## Stored data
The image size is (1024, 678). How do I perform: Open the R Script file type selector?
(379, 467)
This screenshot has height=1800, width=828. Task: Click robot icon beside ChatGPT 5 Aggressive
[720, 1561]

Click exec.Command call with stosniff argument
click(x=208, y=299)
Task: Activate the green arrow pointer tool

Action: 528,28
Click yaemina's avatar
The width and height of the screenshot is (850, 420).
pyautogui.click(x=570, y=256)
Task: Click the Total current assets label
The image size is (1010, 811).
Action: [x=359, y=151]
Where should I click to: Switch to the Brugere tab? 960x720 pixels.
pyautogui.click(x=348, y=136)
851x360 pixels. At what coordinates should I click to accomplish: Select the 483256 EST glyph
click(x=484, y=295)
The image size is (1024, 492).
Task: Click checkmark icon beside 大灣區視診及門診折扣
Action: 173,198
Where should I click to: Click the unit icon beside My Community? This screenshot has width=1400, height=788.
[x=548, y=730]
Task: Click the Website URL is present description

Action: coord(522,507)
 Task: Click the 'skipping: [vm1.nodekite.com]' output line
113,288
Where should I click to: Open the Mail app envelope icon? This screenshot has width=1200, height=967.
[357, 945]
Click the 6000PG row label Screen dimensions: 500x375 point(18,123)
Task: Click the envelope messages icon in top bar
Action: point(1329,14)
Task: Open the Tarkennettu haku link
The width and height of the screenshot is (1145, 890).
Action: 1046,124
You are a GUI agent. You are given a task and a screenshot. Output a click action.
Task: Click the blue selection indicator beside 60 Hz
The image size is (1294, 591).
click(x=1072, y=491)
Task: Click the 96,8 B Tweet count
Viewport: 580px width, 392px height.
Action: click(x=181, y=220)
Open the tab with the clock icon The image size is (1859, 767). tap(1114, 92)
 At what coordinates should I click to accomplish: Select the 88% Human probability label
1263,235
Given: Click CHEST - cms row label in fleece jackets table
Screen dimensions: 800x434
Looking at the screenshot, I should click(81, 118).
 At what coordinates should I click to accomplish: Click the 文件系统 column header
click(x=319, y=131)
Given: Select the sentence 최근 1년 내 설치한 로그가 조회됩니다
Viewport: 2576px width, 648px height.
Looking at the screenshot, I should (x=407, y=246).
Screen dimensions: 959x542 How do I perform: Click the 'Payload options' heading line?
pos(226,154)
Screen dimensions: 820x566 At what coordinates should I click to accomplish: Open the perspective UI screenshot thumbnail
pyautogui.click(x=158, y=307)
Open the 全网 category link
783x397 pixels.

## Work instructions
Find all lines in the records that hold the word "link". Copy them.

## Output for this task
Task: Open the Tarkennettu haku link
Open the 全网 category link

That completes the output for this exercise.